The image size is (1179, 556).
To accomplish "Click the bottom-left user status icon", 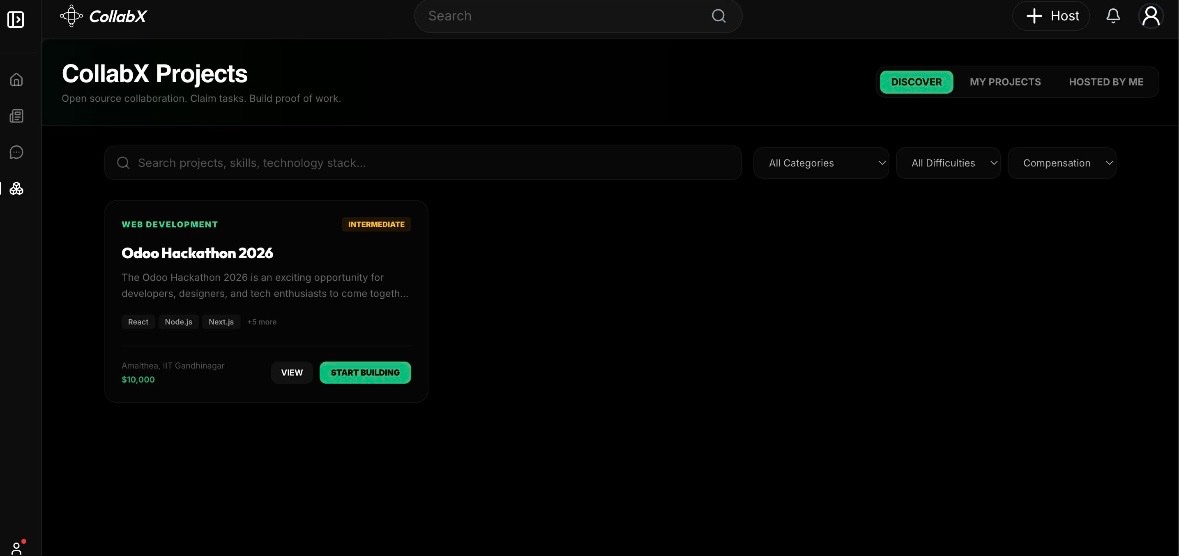I will coord(17,547).
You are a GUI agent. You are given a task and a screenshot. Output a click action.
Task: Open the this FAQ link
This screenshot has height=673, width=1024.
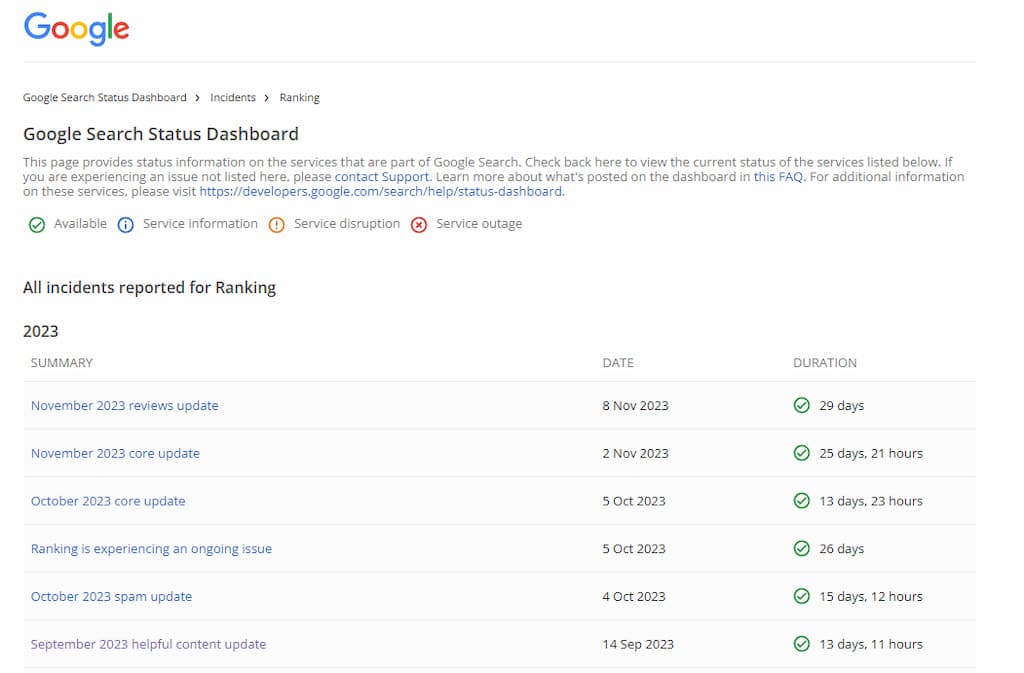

•••

Task - The copy runs from the line containing "You are a GUI" through the last line of the material, both ends included. Reproduce those lines exactly and drop the pictures.

Reply -
You are a GUI agent. You are given a task and a screenshot. Output a click action.
Task: Open the this FAQ link
This screenshot has height=673, width=1024.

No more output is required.